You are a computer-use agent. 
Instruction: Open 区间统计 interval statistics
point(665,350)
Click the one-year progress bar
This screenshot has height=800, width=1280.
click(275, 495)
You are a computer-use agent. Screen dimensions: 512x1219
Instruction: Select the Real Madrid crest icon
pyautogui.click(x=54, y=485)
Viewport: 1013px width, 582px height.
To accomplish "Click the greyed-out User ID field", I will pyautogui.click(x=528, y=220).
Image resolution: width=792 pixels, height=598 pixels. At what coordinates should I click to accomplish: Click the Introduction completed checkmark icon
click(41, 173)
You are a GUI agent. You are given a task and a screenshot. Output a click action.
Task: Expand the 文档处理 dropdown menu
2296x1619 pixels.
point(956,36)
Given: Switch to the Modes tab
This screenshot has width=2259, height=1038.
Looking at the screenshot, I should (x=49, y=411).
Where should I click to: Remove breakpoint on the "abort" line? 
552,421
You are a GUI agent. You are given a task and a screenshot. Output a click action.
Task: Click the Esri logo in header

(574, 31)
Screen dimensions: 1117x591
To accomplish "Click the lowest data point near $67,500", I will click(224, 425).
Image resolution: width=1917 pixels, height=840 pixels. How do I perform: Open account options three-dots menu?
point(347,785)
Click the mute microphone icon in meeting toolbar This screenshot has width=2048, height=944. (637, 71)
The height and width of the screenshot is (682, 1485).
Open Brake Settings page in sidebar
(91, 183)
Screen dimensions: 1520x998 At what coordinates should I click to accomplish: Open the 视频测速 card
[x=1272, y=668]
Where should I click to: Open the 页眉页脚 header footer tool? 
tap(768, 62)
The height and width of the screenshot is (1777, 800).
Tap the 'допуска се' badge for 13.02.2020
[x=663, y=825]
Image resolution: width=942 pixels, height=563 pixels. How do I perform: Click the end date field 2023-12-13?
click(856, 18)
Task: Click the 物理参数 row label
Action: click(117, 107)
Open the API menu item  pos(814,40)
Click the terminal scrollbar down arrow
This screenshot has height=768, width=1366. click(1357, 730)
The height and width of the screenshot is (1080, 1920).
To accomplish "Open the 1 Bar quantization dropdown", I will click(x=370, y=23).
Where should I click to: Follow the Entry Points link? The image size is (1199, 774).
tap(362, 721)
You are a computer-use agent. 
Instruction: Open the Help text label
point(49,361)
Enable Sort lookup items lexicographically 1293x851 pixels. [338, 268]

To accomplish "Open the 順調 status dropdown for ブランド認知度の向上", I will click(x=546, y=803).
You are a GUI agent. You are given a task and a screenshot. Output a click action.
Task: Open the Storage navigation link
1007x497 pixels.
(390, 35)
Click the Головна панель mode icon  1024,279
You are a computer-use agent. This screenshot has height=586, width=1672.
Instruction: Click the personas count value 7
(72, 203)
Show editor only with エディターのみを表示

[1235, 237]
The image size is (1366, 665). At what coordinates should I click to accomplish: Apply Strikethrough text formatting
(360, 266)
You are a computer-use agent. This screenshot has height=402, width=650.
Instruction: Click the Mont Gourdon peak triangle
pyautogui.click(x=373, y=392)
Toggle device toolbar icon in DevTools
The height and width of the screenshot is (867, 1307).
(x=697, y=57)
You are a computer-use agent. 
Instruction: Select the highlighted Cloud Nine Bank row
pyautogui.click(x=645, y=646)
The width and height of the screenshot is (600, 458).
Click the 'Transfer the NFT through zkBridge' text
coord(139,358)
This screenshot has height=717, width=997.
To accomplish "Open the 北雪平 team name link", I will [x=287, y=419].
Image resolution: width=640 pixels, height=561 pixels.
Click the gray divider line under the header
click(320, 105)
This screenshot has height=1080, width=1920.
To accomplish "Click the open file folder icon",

□ □ □ □

Return each line in the records that contains the string "pyautogui".

In response>
pyautogui.click(x=54, y=485)
To accomplish "Click the greyed-out User ID field", I will pyautogui.click(x=528, y=220).
pyautogui.click(x=373, y=392)
pyautogui.click(x=645, y=646)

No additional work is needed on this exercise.